Prokurator szybko odpowiedziała policja. "Wobec wskazanych przez Panią osób był wydany nakaz ich zatrzymania i doprowadzenia do jednostki penitencjarnej celem odbycia zasądzonej kary pozbawienia wolności. Były to osoby skazane wyrokiem sądu" – wskazano.

W komunikacie podano, że "wobec pana Z. Ziobry wydane jest postanowienie sądu, obligujące Policję jedynie do doprowadzenia jako ŚWIADKA. W tym zakresie przepisy są jasne i dają Policji możliwość działania wyłącznie w zakresie czynności administracyjno-porządkowych. Zapewniamy, że będziemy działali zgodnie z obowiązującym stanem prawnym. Dla Policji nie ma znaczenia medialny charakter sprawy".

Ziobro w siedzibie TV Republika

Od rana w piątek policja prowadzi działania zmierzające do zatrzymać polityka, aby doprowadzić go siłowo przed sejmową komisję śledczą ds. Pegasusa. Zgodę na zatrzymanie i przymusowe doprowadzenie byłego szefa MS przed komisję wydał w tym tygodniu warszawski Sąd Okręgowy. Rano funkcjonariusze pojawili się przed domem polityka w Jeruzalu oraz przed mieszkaniem w Warszawie, jednak nie znaleźli tam Zbigniewa Ziobry.

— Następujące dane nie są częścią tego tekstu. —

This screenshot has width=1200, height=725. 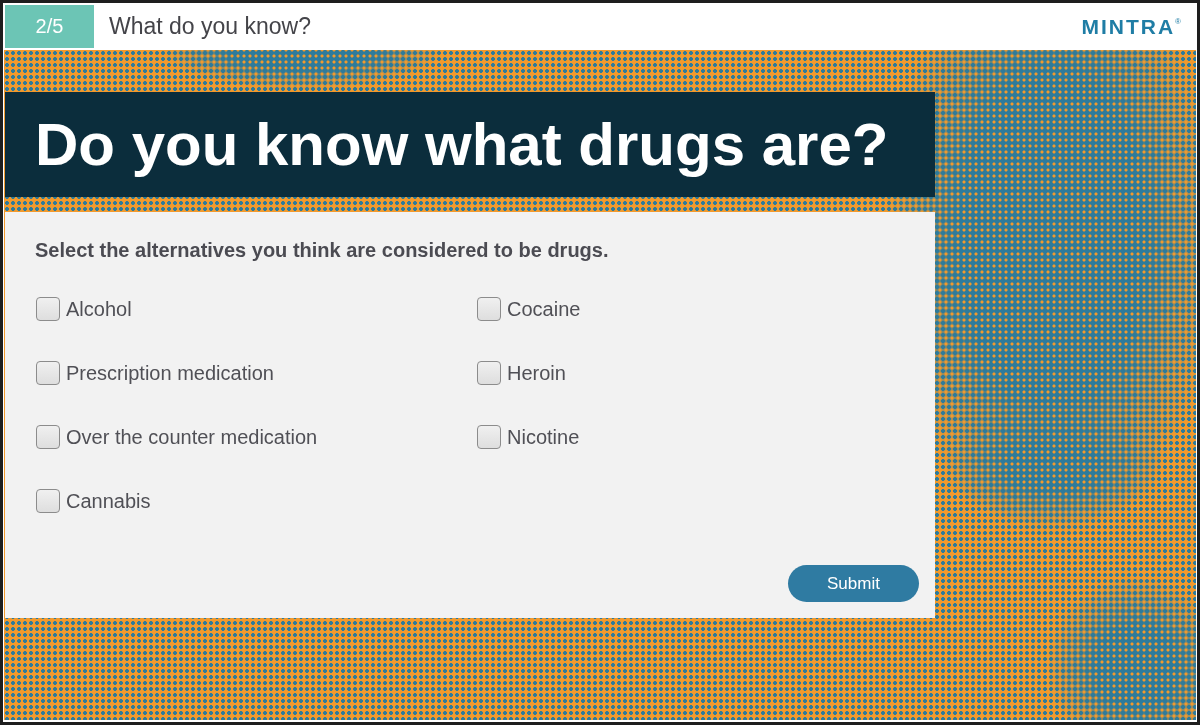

Tymczasem polityk pojawił się w Telewizji Republika. – Przyjechałem do Warszawy, korzystając z Państwa gościnności. Jeśli policja chce wykonywać obowiązki, ja szanuję policjantów, jeżeli jest taka decyzja, to proszę, żebyście Państwo wpuścili panów policjantów. Ja poinformuję, że decyzja sądu jest nielegalna. Rozumiem, że panowie wykonują pracę, nie blokujmy im – powiedział Zbigniew Ziobro, który przebywał w studiu telewizyjnym z prowadzącym Michałem Rachoniem.